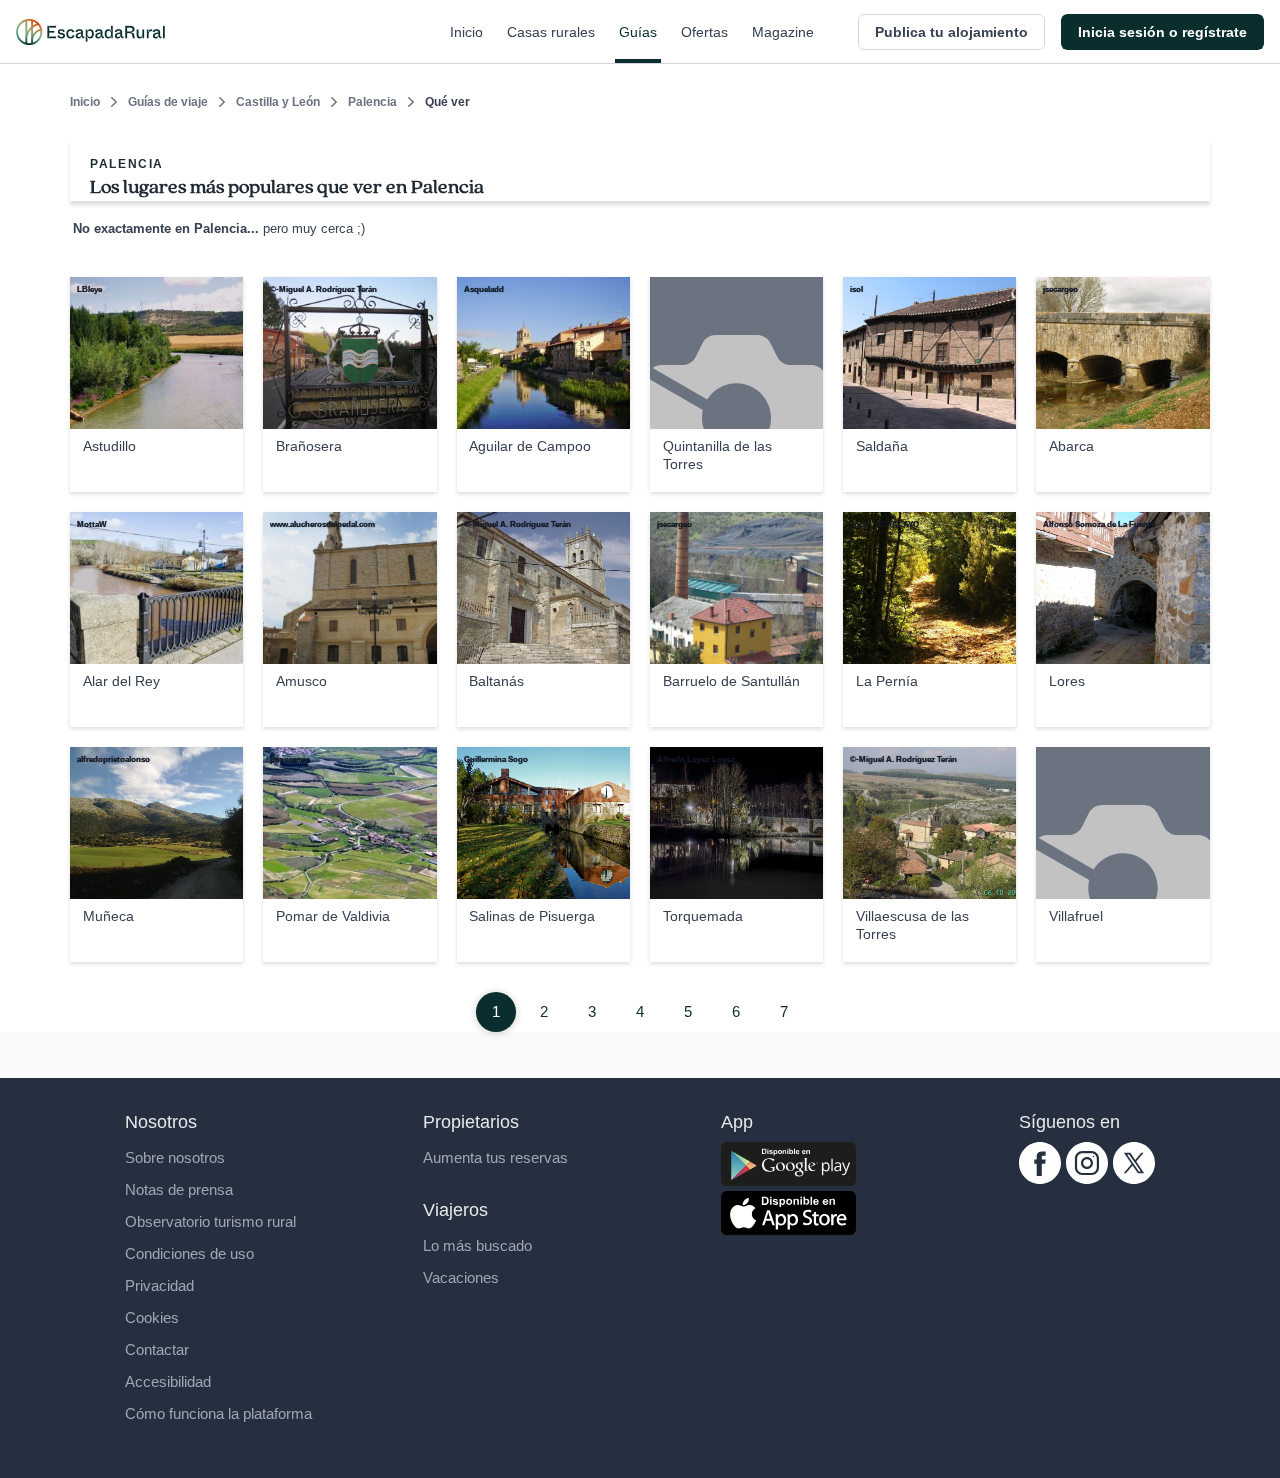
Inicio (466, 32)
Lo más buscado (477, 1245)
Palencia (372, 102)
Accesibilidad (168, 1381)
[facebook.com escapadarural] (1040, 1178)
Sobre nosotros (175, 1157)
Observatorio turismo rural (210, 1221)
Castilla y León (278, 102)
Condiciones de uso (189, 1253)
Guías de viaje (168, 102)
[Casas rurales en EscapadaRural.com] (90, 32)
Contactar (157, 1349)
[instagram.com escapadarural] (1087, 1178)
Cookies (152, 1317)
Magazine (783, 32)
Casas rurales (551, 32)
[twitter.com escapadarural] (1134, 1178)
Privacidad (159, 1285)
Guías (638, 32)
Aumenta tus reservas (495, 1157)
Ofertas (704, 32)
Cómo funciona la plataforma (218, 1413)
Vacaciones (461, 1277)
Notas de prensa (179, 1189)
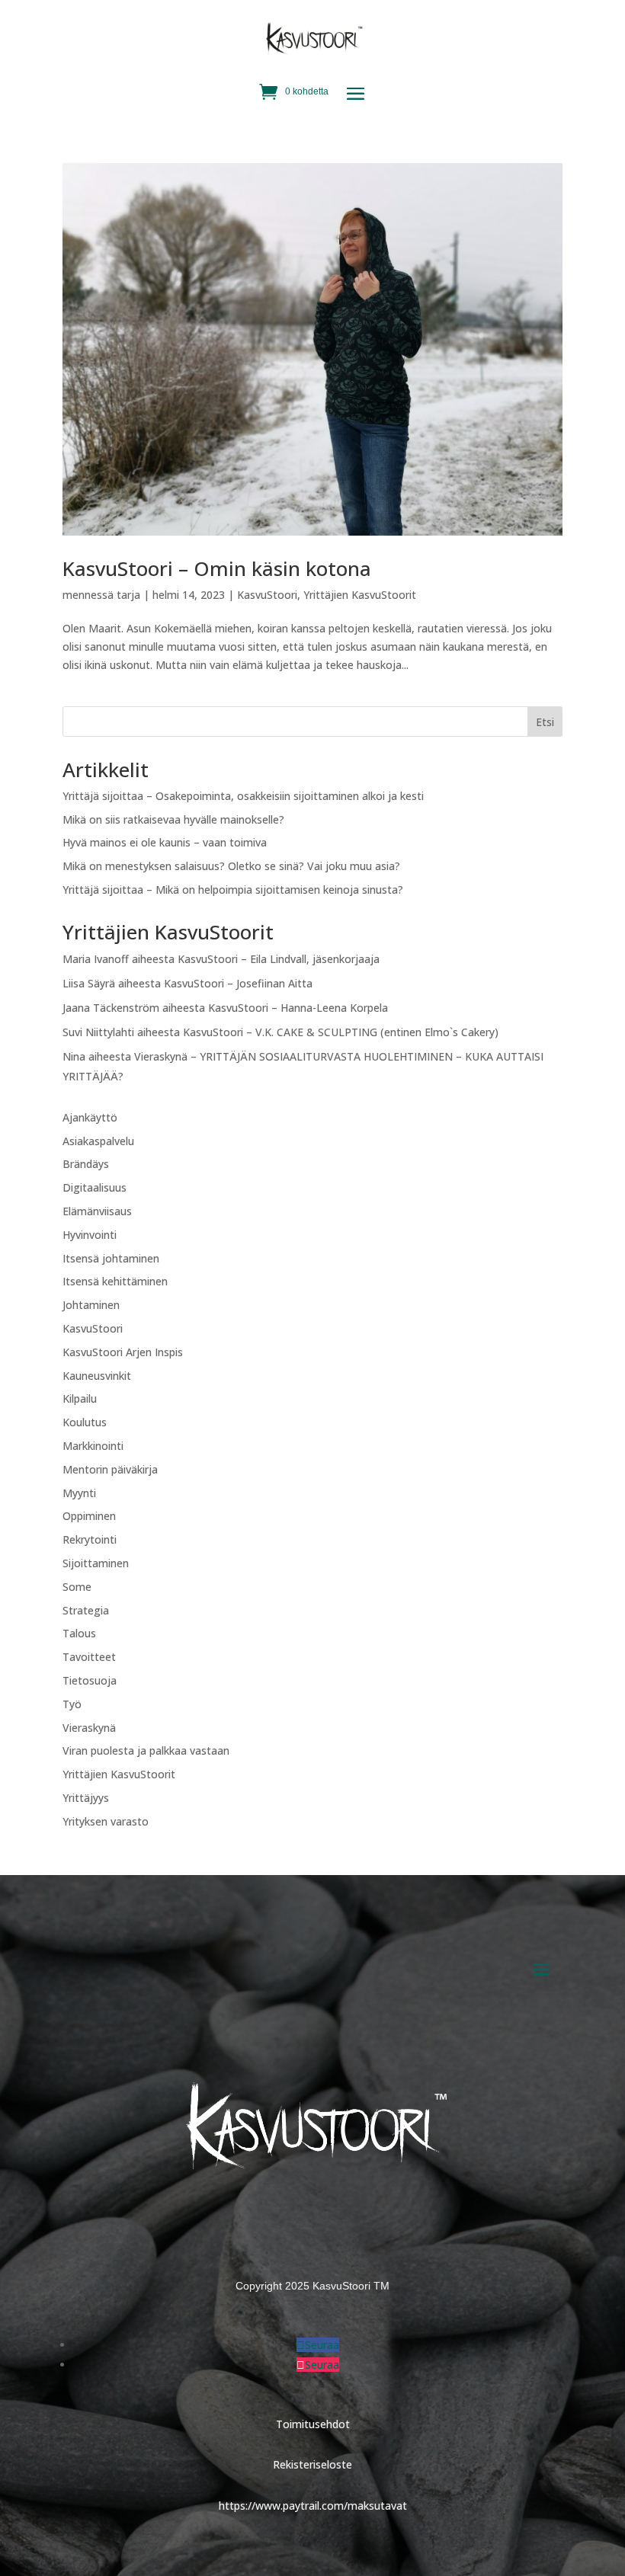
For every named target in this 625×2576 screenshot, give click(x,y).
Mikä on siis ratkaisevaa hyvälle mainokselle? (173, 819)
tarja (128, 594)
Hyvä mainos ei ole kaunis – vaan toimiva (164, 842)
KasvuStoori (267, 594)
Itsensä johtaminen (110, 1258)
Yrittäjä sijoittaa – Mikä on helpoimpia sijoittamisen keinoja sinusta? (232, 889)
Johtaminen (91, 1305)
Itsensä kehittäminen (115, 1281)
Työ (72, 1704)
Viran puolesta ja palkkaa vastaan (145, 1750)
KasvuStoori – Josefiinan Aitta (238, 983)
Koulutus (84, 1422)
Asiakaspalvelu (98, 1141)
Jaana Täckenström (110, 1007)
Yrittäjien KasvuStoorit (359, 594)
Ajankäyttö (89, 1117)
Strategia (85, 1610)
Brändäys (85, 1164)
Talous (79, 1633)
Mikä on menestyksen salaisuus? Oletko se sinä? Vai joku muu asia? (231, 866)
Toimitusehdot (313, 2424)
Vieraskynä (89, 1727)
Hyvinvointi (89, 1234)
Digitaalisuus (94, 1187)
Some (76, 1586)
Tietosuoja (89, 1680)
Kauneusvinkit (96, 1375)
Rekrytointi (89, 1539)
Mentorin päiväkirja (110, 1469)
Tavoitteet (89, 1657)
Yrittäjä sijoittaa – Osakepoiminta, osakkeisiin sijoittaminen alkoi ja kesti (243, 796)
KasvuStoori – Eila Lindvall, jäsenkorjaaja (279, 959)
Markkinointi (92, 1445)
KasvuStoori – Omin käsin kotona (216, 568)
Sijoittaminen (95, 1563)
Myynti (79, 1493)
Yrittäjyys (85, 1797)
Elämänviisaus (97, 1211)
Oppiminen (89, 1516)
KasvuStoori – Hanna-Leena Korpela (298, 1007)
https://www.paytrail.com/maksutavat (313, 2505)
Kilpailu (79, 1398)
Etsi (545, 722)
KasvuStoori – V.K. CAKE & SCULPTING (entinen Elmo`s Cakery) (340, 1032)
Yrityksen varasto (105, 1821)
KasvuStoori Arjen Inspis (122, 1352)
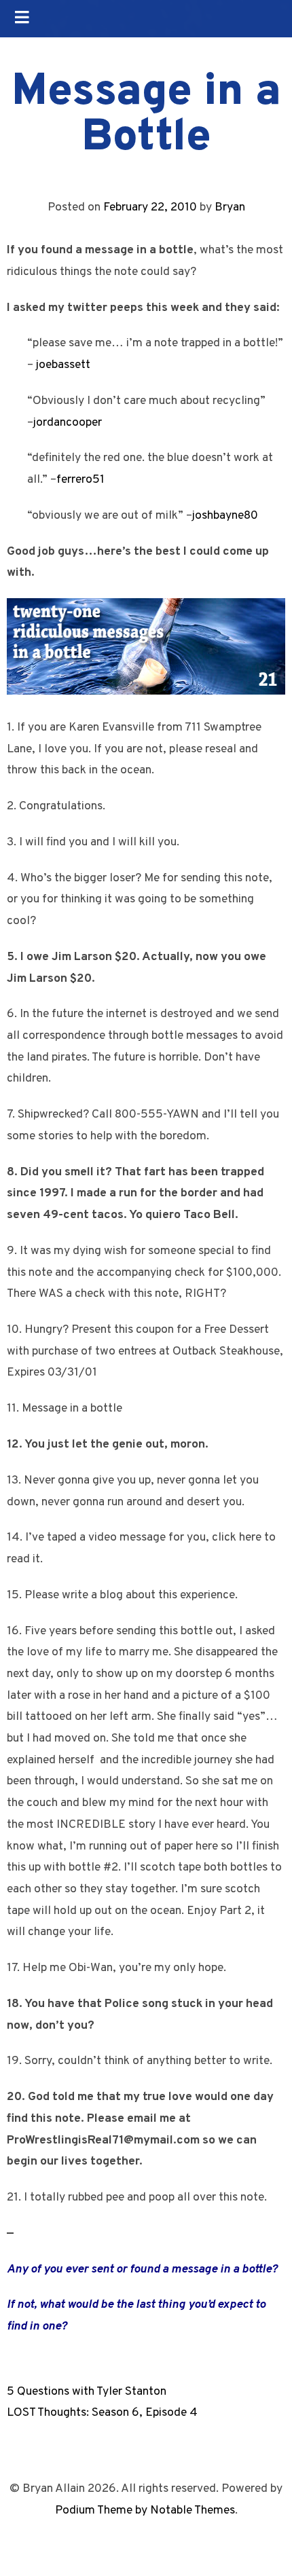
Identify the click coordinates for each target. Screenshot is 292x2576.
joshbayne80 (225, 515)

####################

Beginning with the line that holds "KasvuStoori – Hanna-Leena Korpela (298, 1007)", extract every line to the end of the material, exactly as it stands, and drop the pictures.

**Answer:**
KasvuStoori – Hanna-Leena Korpela (298, 1007)
https://www.paytrail.com/maksutavat (313, 2505)
Kilpailu (79, 1398)
Etsi (545, 722)
KasvuStoori – V.K. CAKE & SCULPTING (entinen Elmo`s Cakery) (340, 1032)
Yrityksen varasto (105, 1821)
KasvuStoori Arjen Inspis (122, 1352)
Identify the click coordinates for each target. Screenshot is 292x2576.
joshbayne80 (225, 515)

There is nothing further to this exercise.